At the proximate level, mechanisms that regulate the co-variation of personality and cognitive traits (e.g.40,41,42,43,44) show how intraspecific variation in the responsiveness of the hypothalamic-pituitary-adrenal axis to stressors is associated to inter-individual variation in cognitive performance. The pleiotropic effects of hormones such as glucocorticoids can generate co-variation at multiple levels and thus contribute to behavioural and cognitive co-variation45. Several behavioural traits that characterize personality and cognitive styles may in fact relate to differences in how individuals respond hormonally to stressors45. There is evidence that cognitive performance might be affected by a combination of personality, the kind of reinforcement (positive or negative) used in the learning contingency (e.g.46) and the nature of the stress (related or unrelated in time and space with the learning experience, e.g.47) experienced by the individual. Also in this case, results seem context- and task-dependent. Specifically, lower levels of corticosterone/cortisol are associated with faster learning (e.g.41,42) or higher persistence and number of errors (e.g.48). Only a few studies, however, have considered the ultimate consequences of a cognitive style/personality syndrome, which could give insight into its evolution and maintenance (e.g.39).

In the present study we investigated whether the same potential constraint acting on both personality and cognitive style (a consistent risk-reward bias) can lead to differences in how individuals face the trade-off posed by foraging and anti-predator decisions. In other words, whether 1) individuals showed a risk-reward bias consistent with the previously assessed cognitive style/personality syndrome and 2) whether this bias was expressed in an ecologically-relevant dimension. Our study species was the bank vole (Myodes glareolus), a non-social rodent common in Eurasia that subsists on temporally unpredictable food resources (e.g.49) and is subject to intense predation by avian and terrestrial predators (e.g.50). Bank voles thus make a suitable study species to address how individuals with different cognitive styles and personality approach the trade-offs caused by the conflicting needs of foraging and avoiding predation.

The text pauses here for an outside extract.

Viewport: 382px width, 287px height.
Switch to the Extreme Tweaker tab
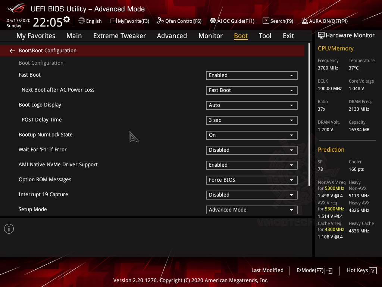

Based on Sih and Del Giudice’s framework12, we predicted that bold individuals with a fast and inflexible cognitive style would preferentially choose immediate rewards at the cost of higher predation risk, while shy individuals with a slow and flexible cognitive style would instead favour safety and experience delayed rewards12. We tested these predictions by placing the voles individually in outdoor enclosures provided with different levels of cover and thus presenting zones of different levels of risk. Previous studies on small mammals demonstrated how different cover can be an efficient proxy for exposure to aerial predators and hence be used to assess perceived predation risk (e.g.51,52,53). Bank voles rely only on indirect cues such as cover to infer predation risk by birds, and treat this risk as ubiquitous when cover is low (e.g.50,54). This set-up was intended to combine the possibility to closely monitor and quantify individual decision patterns over multiple days with a non-lab setting that would resemble the animal’s natural environment. We monitored the behaviour of the voles while foraging and measured their daily giving-up densities (i.e., the amount of food that foragers leave in a patch composed of a mixture of food and substrate55). As the amount of food in a given patch is progressively depleted and the substrate remains constant, the feeding rate decreases and so does the benefit/cost ratio55. The giving-up density (GUD) reflects the harvest rate that is not acceptable to justify associated costs and risks55. This framework provides a powerful experimental approach with a strong theoretical underpinning to quantitatively measure foraging decisions under varying predation risk (e.g.55,56).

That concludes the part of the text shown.